XXV DOMINGO DEL T. ORDINARIO B. 2024
Puede haber en nosotros un afán de hacer las cosas bien, e incluso decir en nuestro interior con buena voluntad: “A ver…, yo quisiera saber las cosas de verdad importantes para llevarlas a cabo y no equivocarme”. Pero hay que ir con calma: quizás y, antes que nada, tendríamos que ver que no siempre lo importante es lo que va primero, ni siquiera lo urgente. Lo primero: lo esencial. Sí, porque lo urgente nos puede agobiar tanto que nos paralice para lo esencial. Eso lo saben muy bien los bomberos y los médicos, que tienen que llevar bien asentado el protocolo en situaciones límite para no ponerse nerviosos y querer abarcar tanto tanto, que terminan sin llegar a nada. Señor, que sepa distinguir bien.
Alguien recomendaba rezar una jaculatoria tranquilizadora para no agobiarse: “¡Alma, calma!”. No somos los “solucionadores” universales de todos los líos que se nos presentan. Ante la precipitación y el agobio de nuestra vida diaria, hemos de acudir al Señor, porque es Él, y no nosotros, el que va por delante. Apoyados en tan gran aliado: el Buen Dios, podremos mirar al frente con serenidad. Eso repetimos con el salmo de hoy: “El Señor sostiene mi vida”. Toda una declaración de intenciones.
Pero somos muy frágiles: muchas veces pensamos en nosotros, después en nosotros y, si hay alguna duda, nos volvemos a reconocer como los que marcan el camino. Somos así… todos. El pasaje del Evangelio de hoy es revelador: Jesús, que ama de una forma muy particular a los que ha elegido, les abre su Corazón, ardiente de amor y entrega. Les dice para lo que ha venido: para ofrecerse hasta morir en la cruz por cada uno. Y ellos ¿qué es lo que hacen? Ir a lo suyo. Discuten sobre quién va por delante de los demás. Es algo que nos hace mucho daño, aunque no lo notemos: compararnos con los demás, pretender establecer categorías y ver cómo colocarse por encima de los otros. ¿Cuál es el siguiente paso? Si uno se ve fuerte sale la soberbia, la vanidad. Si uno se ve más flojo el victimismo o la envidia. Uno de los pecados más frecuentes, y que menos se reconocen, es precisamente ese: el de la envidia.
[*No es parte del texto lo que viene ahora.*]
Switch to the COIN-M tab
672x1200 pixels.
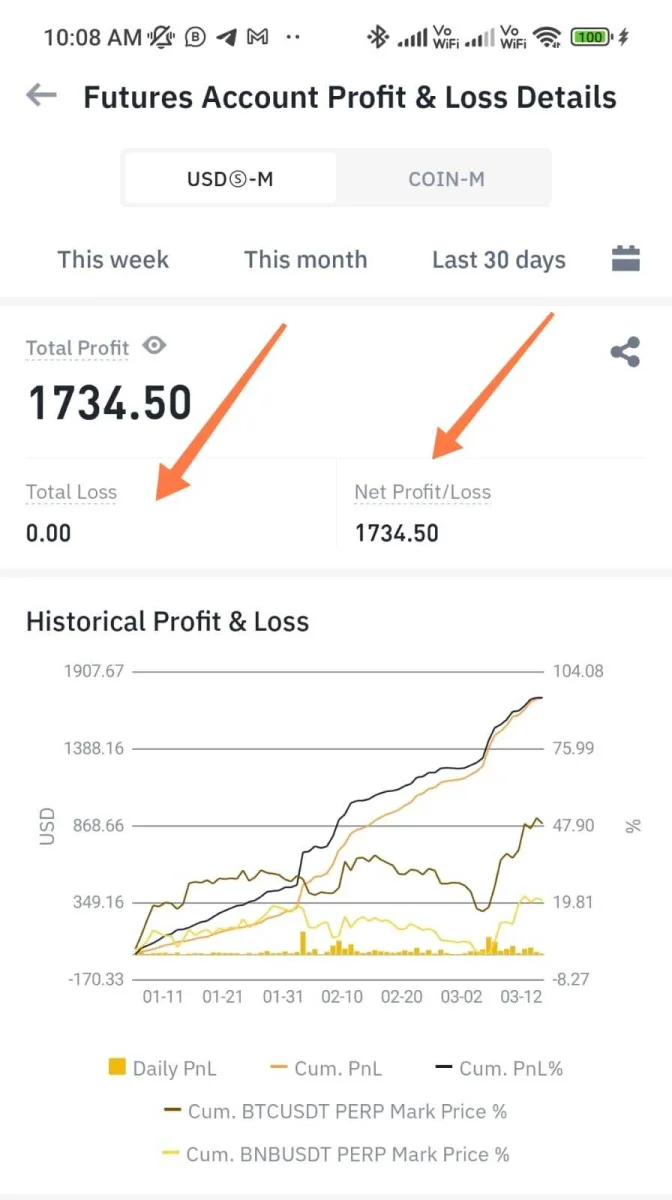446,179
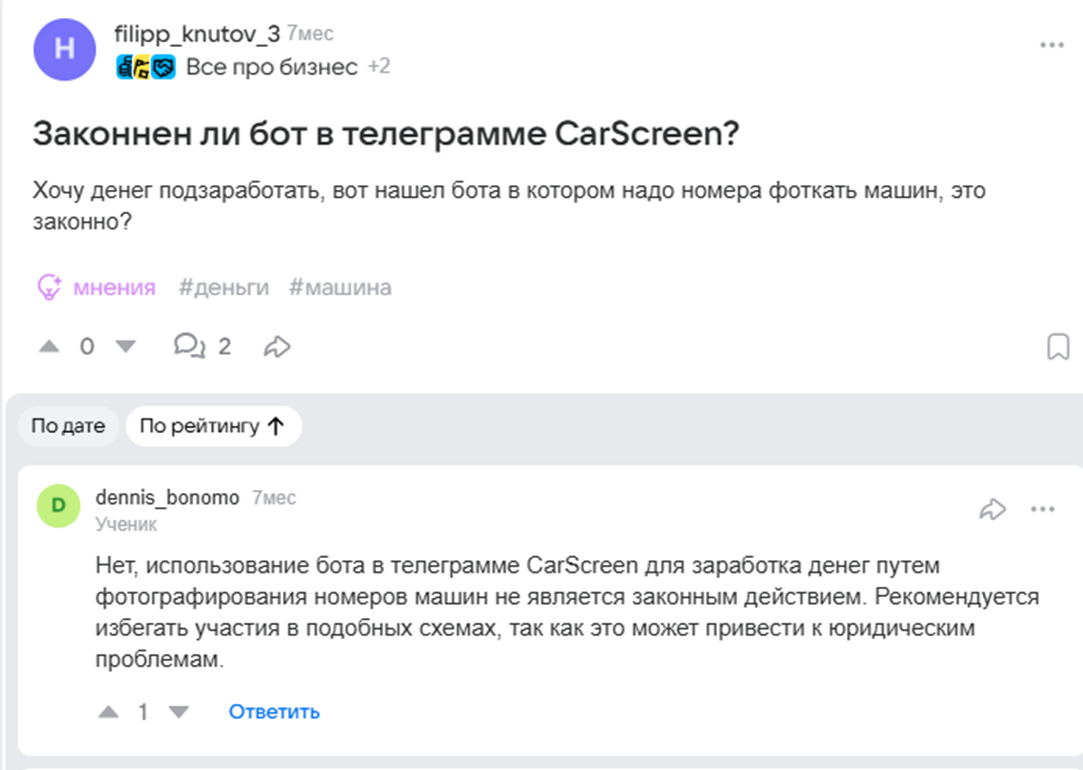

1. ¿Víctimas o verdugos? Cuando uno camina y mira demasiado a los lados ¿qué le puede pasar? Que no vea lo que tiene por delante y acabe dándose un golpe con la primera farola que se interponga en el camino. Mirar al frente para superar los obstáculos, teniendo claro cuál es la meta que, en último extremo, es Dios. De esta forma, avanzaremos con tranquilidad y buen ritmo. Si estoy pendiente de si el otro hace o deja de hacer, acabaré juzgándolo, estaré molesto conmigo mismo porque no llego a ser como me gustaría, quizá caiga en el pobrecito de mí y tenderé a buscar defectos en el otro para justificarme. Empezamos victimizándonos y acabamos poniendo nuestra diana en los otros. Verdugos.
2. No nos faltarán los enemigos. El odio no cabe de ninguna manera en el corazón de un hijo de Dios. Es verdad que hemos de repudiar tanto al mal como al Malo, el pecado y el instigador del pecado, pero es posible que haya personas que se pongan enfrente y contra nosotros, porque no somos de su cuerda, porque encarnamos lo que ellos odian. Porque, en definitiva, hay enemigos de la Iglesia y de Dios y, a veces, pueden buscar hacernos daño. Eso es, a fin de cuentas, lo que han sufrido los mártires. Pero no podemos devolver la misma moneda: a un mal no se responde con otro mal. Nunca. El Señor es el único juez y, por tanto, es Él quien tiene en su mano el juicio último. Hemos de dejárselo sólo a Él.
3. Dios siempre ha de ir por delante. La carta de Santiago resulta de lo más práctica y llama a las cosas por su nombre. Sabe perfectamente que hay y habrá luchas y conflictos, pero nos orienta hacia dónde dirigir nuestros esfuerzos para sacar las cosas adelante y según Dios. Y habla con claridad de ese corazón humano que alberga ambición, afán de placer, que pone a la luz rivalidades hasta acabar con los que pueden hacernos sombra. Tengámoslo en cuenta: se puede “asesinar” al otro ninguneándolo, tirando por tierra su fama… y tantas otras maneras que seguro que vienen a nuestra imaginación. Sin embargo, hay una sabiduría que Dios quiere regalarnos para obrar según Él, y con justicia. Acojámosla.
La dulzura de María al pie de la Cruz, viendo cómo matan a su Hijo, es punto de referencia seguro.